Basada en la película coreana Salvar el planeta Tierra, dos jóvenes que creen en teorías de la conspiración están convencidos que una especie de alienígenas quieren destruir el planeta. Ambos están seguros de que Michelle, la CEO de una gran compañía farmacéutica es una alienígena de esa especie, por lo que la secuestran con el objetivo de que ella los conduzca a la nave nodriza.
He de comenzar aclarando que no estoy familiarizada con la cinta original, por lo que solo podré comentar esta versión, una que tiene el sello de su director y al mismo tiempo sabe sorprender. Es llamativo como Lanthimos y su director de fotografía comienzan estableciendo muchos contrastes. Por un lado, está esa pareja de primos conspiranoicos en su casa humilde, desordenada, alejada de todo, con tonos cálidos y en aparente consonancia con la naturaleza y el ecosistema. Por otro lado, está Michelle con un entorno mucho más estructurado, ya sea la moderna vivienda propia o la mega oficina donde trabaja, una rutina disciplinada, una escala magnificada y evidentemente la paleta de colores es mucho más fría para reflejar esa pulcritud. Evidentemente, cuando ambos mundos colisionan a través del secuestro el filme se pone patas arriba, donde esas rarezas o comportamientos extraños de los primos se materializan por todo lo alto.

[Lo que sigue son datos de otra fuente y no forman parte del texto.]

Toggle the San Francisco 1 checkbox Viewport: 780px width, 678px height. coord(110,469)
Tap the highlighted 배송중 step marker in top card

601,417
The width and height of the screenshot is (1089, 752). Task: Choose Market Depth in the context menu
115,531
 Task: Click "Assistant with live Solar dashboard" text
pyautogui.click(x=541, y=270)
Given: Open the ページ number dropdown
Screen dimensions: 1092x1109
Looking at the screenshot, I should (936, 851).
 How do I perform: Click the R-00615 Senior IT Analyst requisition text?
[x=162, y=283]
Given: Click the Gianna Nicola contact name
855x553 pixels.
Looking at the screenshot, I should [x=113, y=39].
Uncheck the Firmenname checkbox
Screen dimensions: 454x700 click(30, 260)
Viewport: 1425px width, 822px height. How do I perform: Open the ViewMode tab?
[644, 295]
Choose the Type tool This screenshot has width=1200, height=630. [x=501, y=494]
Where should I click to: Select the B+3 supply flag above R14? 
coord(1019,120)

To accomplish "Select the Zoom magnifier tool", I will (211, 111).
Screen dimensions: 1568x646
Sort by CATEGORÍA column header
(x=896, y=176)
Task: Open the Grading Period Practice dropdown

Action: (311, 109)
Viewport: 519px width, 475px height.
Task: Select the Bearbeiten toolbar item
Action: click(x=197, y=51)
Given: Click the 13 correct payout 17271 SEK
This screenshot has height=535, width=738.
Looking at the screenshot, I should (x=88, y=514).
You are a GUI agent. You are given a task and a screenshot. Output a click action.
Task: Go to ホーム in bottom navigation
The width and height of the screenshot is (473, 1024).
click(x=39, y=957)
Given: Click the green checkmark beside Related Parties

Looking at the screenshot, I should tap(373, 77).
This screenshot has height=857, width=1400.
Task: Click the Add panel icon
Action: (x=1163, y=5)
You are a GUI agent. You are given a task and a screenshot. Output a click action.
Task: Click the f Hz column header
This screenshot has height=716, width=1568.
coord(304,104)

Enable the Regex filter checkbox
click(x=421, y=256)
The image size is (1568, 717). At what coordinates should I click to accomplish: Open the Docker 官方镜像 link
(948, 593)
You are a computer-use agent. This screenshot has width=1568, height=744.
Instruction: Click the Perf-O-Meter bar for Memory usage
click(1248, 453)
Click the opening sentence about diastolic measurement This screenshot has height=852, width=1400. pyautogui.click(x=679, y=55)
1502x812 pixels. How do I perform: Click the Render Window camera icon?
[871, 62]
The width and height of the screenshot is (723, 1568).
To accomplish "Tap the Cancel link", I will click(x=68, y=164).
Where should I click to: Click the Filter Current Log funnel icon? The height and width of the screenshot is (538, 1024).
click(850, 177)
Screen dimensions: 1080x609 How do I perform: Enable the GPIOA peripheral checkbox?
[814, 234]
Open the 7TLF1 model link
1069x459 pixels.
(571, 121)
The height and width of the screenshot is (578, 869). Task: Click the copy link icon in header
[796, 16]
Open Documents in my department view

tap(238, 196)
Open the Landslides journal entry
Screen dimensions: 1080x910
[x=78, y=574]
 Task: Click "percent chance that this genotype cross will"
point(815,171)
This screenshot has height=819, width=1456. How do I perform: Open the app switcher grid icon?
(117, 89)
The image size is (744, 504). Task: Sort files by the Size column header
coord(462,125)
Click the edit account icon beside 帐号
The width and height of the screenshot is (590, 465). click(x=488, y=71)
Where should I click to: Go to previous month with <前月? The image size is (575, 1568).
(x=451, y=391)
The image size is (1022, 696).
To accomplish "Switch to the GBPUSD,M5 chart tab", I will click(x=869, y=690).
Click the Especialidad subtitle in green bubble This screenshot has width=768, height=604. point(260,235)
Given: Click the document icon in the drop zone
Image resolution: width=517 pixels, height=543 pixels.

A partir de ese momento la acción y la tensión se van a volver más contenidas entre cuatro paredes, donde por supuesto todavía queda espacio para que Lanthimos dé rienda suelta a situaciones extrañas en base a los comportamientos de sus personajes, unas situaciones que, como no podía ser de otro modo, se mueven entre lo incómodo y la comedia negra. Pero paradójicamente y sin rehuir de su sello característico, puede tratarse de uno de sus trabajos más serios hasta la fecha con ligeras incursiones en la ciencia ficción. Los motivos que tienen algunos personajes de actuar cómo actúan se va revelando con flashbacks que desconciertan, hipnotizan y desagradan a partes iguales con sus caprichos estilísticos correspondientes. Y para cuando la historia se encamina al tercer acto, el director no deja títere con cabeza, la violencia irrumpe en escena para dejar huella y las sorpresas que se guardaba debajo de la manga salen a relucir, haciendo que la historia sea un viaje alocado como pocos.

En cuanto a la sátira, quizá para esta ocasión no es tan ácida o corrosiva, sino que se siente muy real sin necesidad de suavizarla. Las teorías de la conspiración llevadas al extremo, despiadados directores de grandes corporaciones buscando siempre mantener la apariencia de altruismo cuando en lo único que quieren es engordar sus beneficios, una clase trabajadora esforzándose o sobre esforzándose al máximo por una miseria de recompensa o un ecosistema que poco a poco se va muriendo por avaricia son temas que están presentes en la vida diaria de todo el mundo, y que por mucho que se pretenda hacer sátira con ellos, hoy en día la realidad supera a la ficción.
Para esta ocasión, el reparto es muy reducido y por supuesto comprometido con la rareza de su historia. Mucho se ha comentado el gran trabajo de Emma Stone como Michelle, la CEO secuestrada, ya no solo por el reto físico de su cambio de imagen, sino porque con Lanthimos parece ser un tándem director y actriz perfecto de comprender exactamente la sinergia necesaria. Pero en mi opinión más personal, la gran sorpresa de la cinta es Jesse Plemons como Teddy, quien lleva la voz cantante en esa pareja de conspiranoicos, un personaje muy determinado con sus creencias, amenazador y al mismo tiempo vulnerable para acabar componiendo un retrato complejo.
En resumen, se trata de otro paso impredecible en la carrera de Lanthimos, uno que puede generar amores y odios a partes iguales pero que es un gusto tener esta clase de realizadores prolíficos y sin miedo a nada.